Short exercise -> Pull out every line of the entries below that contains the string "value", copying each one in full.

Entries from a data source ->
** START **
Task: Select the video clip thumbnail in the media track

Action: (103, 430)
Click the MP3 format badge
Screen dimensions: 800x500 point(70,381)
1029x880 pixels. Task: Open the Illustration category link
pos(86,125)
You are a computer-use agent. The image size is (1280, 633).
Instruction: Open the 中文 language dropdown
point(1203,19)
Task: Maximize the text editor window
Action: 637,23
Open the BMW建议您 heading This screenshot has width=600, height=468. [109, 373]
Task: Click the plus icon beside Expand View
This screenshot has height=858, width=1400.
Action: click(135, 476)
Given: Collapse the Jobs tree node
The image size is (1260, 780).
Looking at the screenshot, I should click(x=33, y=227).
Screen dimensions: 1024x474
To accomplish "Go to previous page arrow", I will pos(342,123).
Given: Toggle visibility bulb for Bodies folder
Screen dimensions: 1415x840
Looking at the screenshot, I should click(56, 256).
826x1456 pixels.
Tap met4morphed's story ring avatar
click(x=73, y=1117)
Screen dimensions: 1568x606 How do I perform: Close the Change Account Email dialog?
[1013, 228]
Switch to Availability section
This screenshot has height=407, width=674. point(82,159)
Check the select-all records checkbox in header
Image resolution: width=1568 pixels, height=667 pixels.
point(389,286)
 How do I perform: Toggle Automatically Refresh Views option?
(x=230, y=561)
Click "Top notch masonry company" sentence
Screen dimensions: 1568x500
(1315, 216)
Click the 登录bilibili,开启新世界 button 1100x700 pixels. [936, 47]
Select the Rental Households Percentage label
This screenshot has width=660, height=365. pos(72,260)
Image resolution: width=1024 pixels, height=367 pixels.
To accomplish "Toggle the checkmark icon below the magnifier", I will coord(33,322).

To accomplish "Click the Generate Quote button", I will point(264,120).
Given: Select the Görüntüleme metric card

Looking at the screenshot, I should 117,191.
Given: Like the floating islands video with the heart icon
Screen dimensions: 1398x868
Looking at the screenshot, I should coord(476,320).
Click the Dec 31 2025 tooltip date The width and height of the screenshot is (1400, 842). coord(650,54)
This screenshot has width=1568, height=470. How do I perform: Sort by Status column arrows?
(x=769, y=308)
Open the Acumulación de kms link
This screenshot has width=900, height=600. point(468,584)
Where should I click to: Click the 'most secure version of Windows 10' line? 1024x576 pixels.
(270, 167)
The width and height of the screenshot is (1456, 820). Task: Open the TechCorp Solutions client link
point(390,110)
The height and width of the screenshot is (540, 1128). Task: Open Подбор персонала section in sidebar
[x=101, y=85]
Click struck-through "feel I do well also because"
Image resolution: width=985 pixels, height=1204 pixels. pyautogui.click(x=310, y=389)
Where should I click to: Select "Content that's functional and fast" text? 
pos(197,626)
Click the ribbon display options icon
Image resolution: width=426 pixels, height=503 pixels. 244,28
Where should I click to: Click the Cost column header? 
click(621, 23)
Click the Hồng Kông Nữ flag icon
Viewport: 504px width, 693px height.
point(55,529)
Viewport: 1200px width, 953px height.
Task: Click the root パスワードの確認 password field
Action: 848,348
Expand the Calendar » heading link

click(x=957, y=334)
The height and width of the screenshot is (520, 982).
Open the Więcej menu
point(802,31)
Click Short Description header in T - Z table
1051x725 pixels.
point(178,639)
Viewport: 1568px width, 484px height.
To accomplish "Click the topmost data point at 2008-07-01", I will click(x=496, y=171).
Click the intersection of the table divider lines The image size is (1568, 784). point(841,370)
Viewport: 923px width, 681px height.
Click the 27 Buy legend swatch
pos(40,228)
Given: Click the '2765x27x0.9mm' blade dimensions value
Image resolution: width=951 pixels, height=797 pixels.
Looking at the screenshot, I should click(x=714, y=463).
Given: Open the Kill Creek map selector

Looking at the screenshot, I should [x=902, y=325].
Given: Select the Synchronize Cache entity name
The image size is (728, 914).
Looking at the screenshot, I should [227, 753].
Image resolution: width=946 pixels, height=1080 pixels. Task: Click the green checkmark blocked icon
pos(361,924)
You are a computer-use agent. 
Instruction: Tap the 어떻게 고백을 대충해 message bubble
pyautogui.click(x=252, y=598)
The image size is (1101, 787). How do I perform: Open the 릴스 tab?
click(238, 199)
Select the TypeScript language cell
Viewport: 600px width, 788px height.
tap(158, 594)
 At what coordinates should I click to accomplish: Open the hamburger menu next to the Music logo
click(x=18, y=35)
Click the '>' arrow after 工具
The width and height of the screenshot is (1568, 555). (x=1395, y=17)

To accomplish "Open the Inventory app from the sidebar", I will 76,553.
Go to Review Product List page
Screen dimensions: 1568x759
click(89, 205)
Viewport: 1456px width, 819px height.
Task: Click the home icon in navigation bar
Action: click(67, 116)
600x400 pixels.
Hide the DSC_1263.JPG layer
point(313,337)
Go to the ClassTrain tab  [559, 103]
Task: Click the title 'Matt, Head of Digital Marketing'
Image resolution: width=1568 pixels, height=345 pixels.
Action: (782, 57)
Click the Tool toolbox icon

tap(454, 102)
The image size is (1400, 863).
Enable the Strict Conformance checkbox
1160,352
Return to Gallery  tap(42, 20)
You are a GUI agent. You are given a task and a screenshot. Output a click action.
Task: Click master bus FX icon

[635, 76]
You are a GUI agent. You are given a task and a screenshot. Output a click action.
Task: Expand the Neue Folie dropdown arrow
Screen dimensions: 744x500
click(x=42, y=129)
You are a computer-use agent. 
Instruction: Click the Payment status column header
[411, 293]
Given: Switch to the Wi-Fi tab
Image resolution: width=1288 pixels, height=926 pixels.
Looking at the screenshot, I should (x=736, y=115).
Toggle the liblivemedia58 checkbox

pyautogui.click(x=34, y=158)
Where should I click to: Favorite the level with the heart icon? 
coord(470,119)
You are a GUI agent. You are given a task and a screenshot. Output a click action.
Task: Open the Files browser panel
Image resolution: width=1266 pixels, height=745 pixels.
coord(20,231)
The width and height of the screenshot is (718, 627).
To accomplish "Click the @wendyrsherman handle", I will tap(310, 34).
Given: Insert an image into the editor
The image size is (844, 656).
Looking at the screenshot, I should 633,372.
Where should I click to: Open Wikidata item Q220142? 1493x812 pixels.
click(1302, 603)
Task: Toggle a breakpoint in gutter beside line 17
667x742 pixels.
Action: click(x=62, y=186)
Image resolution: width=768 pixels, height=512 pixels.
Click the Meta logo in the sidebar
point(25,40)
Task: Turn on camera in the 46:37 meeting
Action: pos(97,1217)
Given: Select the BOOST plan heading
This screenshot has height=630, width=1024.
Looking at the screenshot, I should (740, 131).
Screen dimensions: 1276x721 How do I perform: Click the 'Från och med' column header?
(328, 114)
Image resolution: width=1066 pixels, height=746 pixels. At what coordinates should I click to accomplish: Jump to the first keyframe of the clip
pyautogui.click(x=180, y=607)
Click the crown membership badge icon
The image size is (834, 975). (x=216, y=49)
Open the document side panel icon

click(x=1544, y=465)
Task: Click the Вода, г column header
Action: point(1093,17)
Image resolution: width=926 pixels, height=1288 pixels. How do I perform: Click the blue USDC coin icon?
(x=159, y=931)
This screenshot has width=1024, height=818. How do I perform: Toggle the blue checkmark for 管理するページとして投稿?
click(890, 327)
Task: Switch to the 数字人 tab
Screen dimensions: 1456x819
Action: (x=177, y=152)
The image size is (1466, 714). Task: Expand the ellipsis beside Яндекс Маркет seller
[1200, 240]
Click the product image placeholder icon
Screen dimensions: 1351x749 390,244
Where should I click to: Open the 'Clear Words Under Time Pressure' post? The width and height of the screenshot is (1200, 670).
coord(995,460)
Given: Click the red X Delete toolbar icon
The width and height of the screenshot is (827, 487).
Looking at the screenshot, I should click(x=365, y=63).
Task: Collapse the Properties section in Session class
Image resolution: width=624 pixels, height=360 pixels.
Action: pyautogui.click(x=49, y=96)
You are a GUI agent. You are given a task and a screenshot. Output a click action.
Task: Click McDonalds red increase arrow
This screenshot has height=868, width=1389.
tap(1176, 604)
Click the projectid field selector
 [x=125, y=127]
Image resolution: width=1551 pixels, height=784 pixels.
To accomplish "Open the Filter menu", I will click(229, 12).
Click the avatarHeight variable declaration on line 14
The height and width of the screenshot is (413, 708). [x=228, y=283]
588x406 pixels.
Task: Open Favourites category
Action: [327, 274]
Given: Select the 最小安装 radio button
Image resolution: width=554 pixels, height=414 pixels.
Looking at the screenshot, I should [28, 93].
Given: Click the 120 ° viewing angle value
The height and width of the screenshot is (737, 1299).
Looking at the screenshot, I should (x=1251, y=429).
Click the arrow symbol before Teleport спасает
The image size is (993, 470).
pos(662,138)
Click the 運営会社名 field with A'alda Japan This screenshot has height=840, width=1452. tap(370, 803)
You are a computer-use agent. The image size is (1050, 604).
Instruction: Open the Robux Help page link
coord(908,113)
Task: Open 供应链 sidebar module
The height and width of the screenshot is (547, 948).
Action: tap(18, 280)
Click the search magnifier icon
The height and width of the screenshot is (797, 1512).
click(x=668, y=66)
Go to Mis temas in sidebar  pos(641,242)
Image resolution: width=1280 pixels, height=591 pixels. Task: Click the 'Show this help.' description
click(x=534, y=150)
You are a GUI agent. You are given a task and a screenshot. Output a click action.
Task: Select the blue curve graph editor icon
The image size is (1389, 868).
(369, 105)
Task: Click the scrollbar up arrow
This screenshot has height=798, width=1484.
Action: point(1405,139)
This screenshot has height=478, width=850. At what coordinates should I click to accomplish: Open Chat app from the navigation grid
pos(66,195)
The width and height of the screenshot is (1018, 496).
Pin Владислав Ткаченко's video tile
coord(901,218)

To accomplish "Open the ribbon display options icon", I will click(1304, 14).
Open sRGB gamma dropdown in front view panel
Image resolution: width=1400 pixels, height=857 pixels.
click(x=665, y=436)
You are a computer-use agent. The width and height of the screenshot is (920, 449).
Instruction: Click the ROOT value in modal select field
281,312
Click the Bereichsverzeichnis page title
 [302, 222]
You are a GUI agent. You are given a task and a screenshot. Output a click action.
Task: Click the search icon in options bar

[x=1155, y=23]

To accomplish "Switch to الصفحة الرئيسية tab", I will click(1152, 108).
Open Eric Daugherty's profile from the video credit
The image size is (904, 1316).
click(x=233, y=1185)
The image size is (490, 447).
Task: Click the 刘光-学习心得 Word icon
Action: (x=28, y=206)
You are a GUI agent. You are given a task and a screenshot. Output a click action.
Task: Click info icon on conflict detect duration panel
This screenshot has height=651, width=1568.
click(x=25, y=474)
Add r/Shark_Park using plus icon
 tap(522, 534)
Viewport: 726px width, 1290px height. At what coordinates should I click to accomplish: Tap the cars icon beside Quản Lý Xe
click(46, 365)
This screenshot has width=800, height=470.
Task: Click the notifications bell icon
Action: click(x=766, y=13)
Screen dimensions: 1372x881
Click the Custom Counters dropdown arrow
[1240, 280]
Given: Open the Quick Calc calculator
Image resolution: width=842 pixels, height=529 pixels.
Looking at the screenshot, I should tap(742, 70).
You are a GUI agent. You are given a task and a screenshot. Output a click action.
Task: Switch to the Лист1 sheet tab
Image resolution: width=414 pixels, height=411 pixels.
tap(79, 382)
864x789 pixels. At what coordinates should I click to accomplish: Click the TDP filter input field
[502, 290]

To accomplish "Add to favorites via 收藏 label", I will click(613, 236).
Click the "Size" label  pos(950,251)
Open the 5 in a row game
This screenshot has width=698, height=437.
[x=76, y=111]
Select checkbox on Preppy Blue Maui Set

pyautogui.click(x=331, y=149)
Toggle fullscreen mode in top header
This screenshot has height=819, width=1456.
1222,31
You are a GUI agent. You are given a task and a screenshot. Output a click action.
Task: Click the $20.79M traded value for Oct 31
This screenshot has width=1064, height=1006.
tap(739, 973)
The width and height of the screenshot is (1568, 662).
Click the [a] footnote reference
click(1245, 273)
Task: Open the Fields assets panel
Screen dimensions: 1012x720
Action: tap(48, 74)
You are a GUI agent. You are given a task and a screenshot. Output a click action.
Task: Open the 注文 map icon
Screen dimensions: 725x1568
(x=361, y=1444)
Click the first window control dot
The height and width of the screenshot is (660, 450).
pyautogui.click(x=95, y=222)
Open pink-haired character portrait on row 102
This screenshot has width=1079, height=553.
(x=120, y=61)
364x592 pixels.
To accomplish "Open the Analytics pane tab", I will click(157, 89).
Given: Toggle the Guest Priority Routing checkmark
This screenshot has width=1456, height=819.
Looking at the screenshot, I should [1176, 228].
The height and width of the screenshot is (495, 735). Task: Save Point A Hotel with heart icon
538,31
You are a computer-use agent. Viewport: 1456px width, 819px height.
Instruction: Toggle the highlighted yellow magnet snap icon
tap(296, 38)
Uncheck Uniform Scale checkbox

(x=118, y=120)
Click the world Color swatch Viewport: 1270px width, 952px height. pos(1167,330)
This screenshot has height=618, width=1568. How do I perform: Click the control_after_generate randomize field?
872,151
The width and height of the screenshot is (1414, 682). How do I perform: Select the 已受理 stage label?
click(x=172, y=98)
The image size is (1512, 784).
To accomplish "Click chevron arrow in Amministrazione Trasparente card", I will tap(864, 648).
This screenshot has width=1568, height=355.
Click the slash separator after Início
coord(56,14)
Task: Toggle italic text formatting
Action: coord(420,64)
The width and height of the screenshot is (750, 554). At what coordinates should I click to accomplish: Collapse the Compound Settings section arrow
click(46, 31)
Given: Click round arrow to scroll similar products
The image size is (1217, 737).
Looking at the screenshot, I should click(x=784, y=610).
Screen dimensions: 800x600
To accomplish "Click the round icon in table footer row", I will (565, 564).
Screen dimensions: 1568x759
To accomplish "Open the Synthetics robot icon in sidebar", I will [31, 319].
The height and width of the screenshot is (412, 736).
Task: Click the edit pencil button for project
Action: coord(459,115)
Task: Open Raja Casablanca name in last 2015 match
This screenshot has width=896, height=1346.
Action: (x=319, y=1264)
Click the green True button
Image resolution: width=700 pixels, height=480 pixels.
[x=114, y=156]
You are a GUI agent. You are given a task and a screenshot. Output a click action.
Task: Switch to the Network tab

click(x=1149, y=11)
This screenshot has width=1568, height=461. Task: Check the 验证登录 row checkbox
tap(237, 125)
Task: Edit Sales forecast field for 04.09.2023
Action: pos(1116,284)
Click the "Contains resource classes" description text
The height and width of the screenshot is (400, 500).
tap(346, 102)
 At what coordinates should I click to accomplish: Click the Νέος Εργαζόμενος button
** END **
Full answer ->
Given: Click the '2765x27x0.9mm' blade dimensions value
Given: Click the 120 ° viewing angle value
Instruction: Click the ROOT value in modal select field
Task: Click the $20.79M traded value for Oct 31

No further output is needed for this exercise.